Switzerland to offer more support to help non-EU residents integrate
According to the government, non-Swiss and non-EU residents of Switzerland are at greater risk of becoming dependent on social security and unemployment benefits. To counter this, the Federal Council has submitted new measures to increase employment and to reduce the social spending of cantons and councils (Gemeinde).
Swiss government hopes to provide job incentives for expats
In a statement on Wednesday, the Federal Council said they “want to provide incentives for more gainful employment” in the non-EU expat community. Their chief aim is to better integrate residence permit holders into the labour market so that they become less reliant on government aid if they lose their job.
The first proposal aims to provide greater and “deeper support” for third-country nationals in the first few years after being given an L or B residence permit.

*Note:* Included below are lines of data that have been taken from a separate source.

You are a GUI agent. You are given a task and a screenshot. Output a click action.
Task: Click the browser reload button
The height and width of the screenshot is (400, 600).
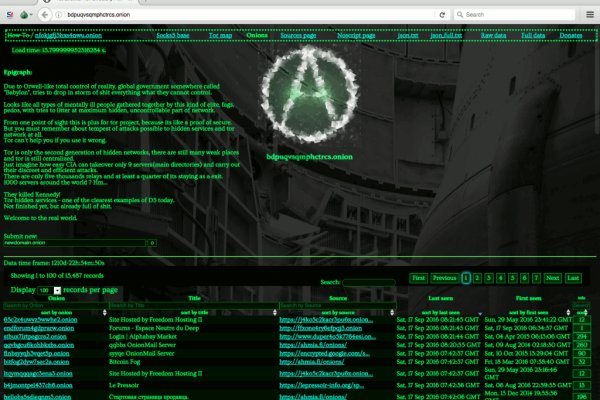click(443, 15)
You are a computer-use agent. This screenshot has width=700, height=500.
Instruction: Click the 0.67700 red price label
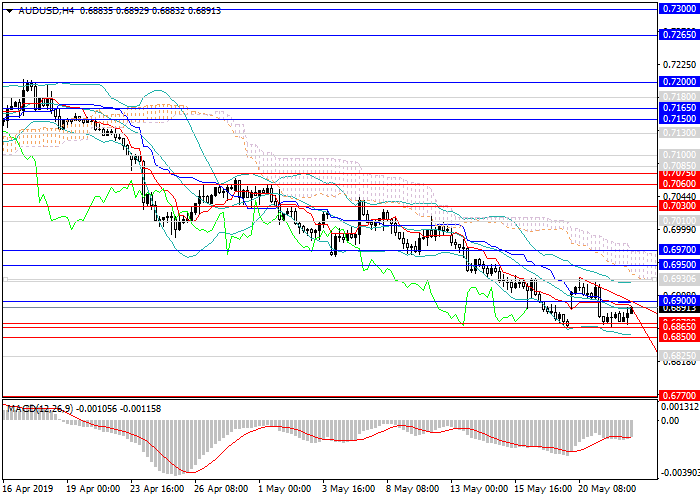[677, 397]
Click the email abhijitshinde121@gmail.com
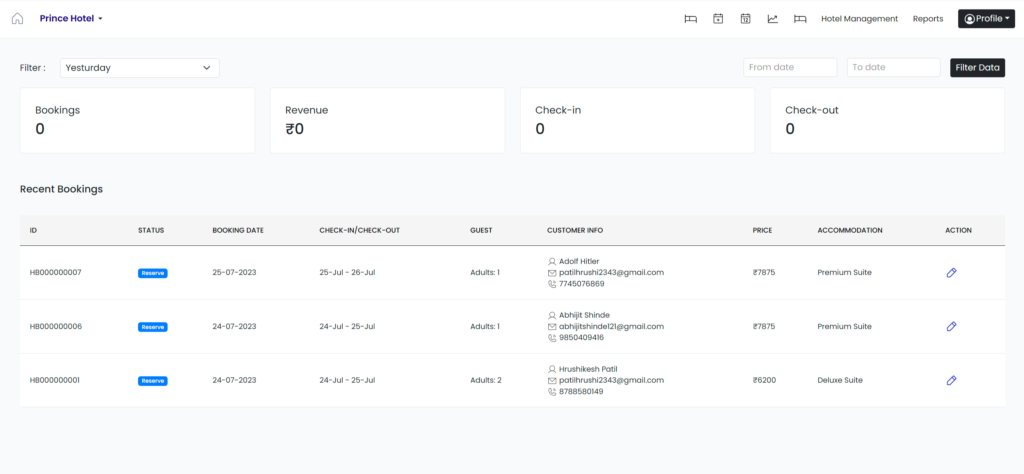Viewport: 1024px width, 474px height. pyautogui.click(x=611, y=326)
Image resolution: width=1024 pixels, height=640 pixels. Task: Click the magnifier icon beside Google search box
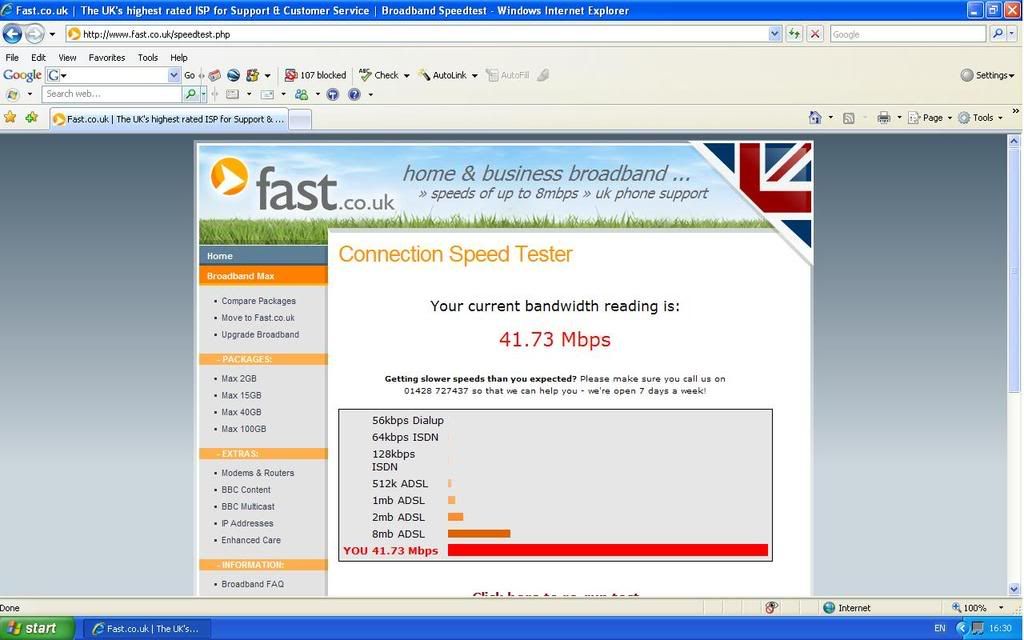998,34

In practice, this may mean greater access to careers support and employment schemes given out by the government.
Residence permit requirements changing for non-EU citizens
As well as providing greater assistance to return to work, the council also hoped to modify the criteria for non-EU citizens retaining residence permits. Currently, non-EU, EEA or UK citizens cannot renew short term residence permits without gainful employment, making it especially challenging to renew if they are not working.
The Federal Council hopes to amend this clause so that participation in “vocational training” is counted as “gainful employment” when renewing short term residence permits. This is to ensure that people do not take up low paying jobs to fulfil the permit criteria and end up having to apply for hardship or emergency relief as a result.

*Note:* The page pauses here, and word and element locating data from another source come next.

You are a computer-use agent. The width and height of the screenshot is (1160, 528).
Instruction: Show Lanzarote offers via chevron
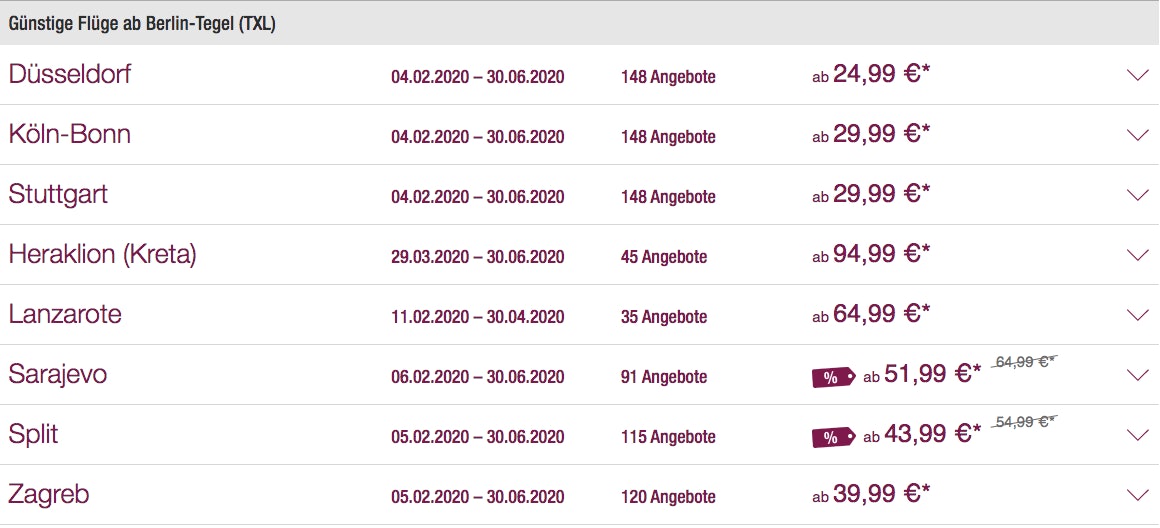1137,315
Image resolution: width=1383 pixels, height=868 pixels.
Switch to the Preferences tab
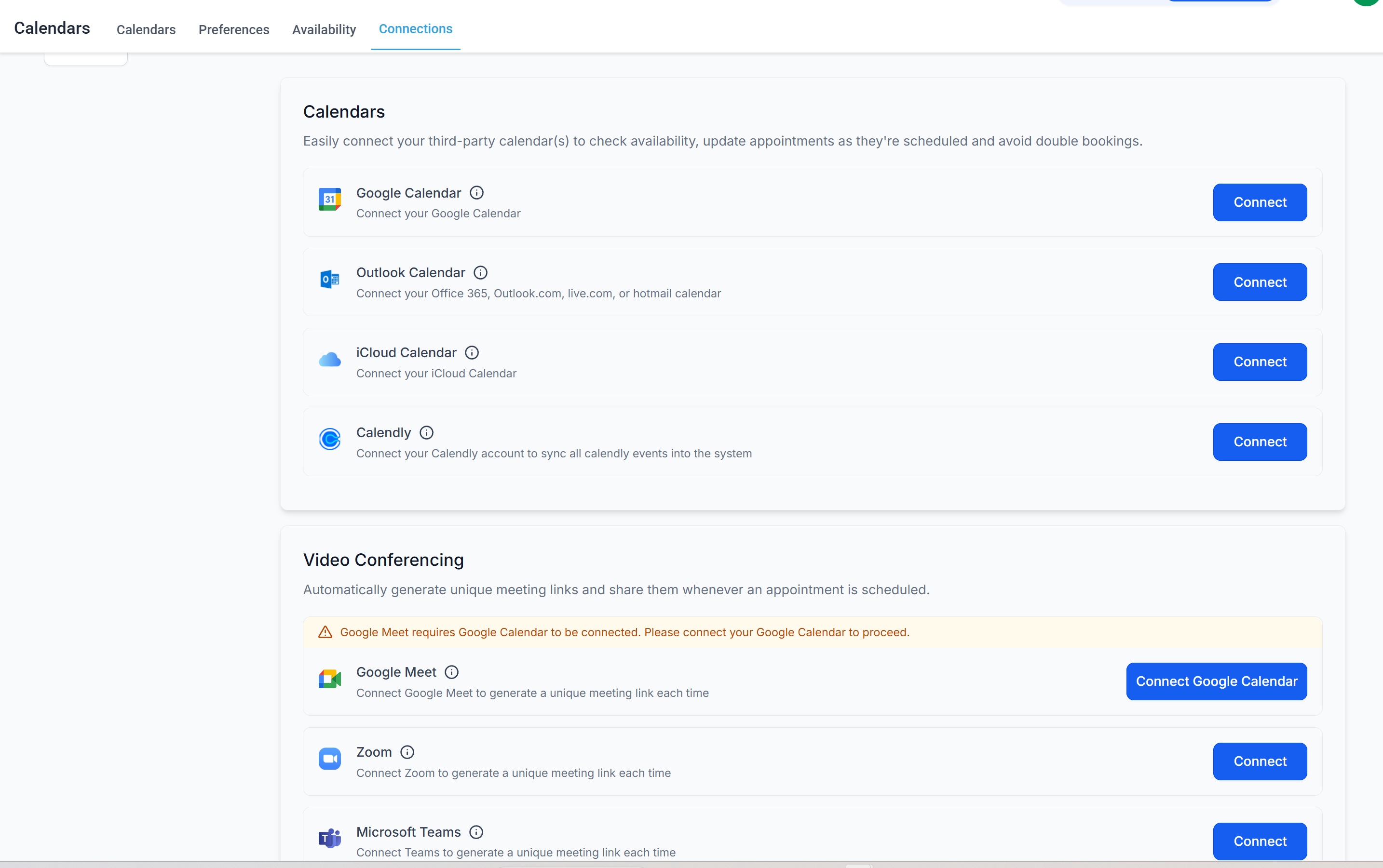234,29
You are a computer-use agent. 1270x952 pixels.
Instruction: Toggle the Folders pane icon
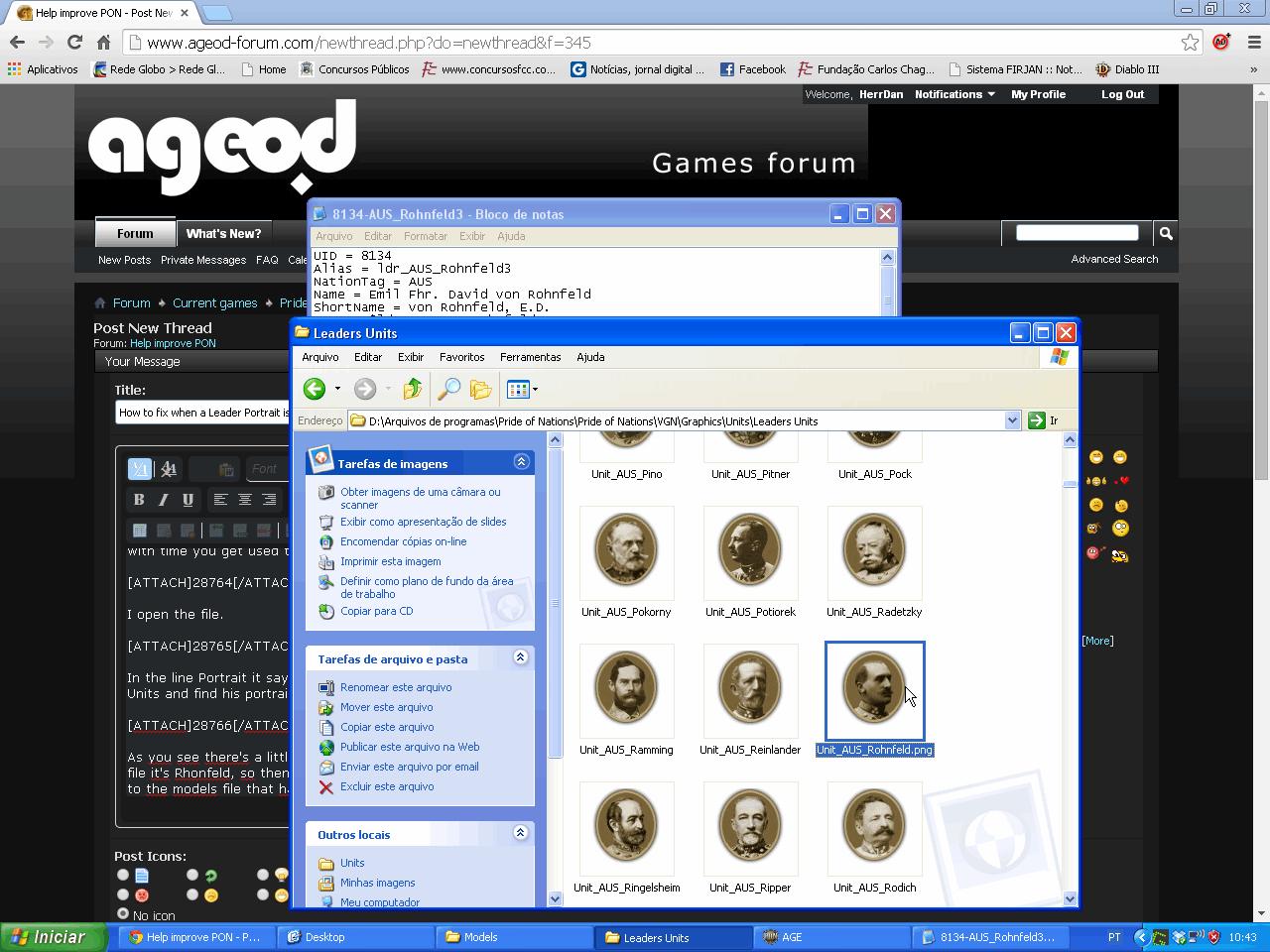tap(481, 390)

Finally, the Swiss government hopes to change how all residence permit holders receive a C or settlement permit. This would mean that an applicant's family would be taken into account before a settlement residence permit is granted.
Government hopes to reduce social spending in Switzerland
The council explained that social security spending increased by 900 million Swiss francs between 2010 and 2019, to 2,8 billion Swiss francs a year. Data from the Federal Statistical Office shows that 8,8 percent of non-EU and non-Swiss residents receive social assistance, compared with 2,3 percent among Swiss citizens and 2,8 percent among those from the EU, EEA and UK.
The cost of social security is borne by individual cantons and councils, which is putting increased strain on cantons with large expat communities. The Federal Council hopes that with greater assistance given to expats, they can reduce the cost of social services. They have now opened a consultation period, which will end on May 3, 2022.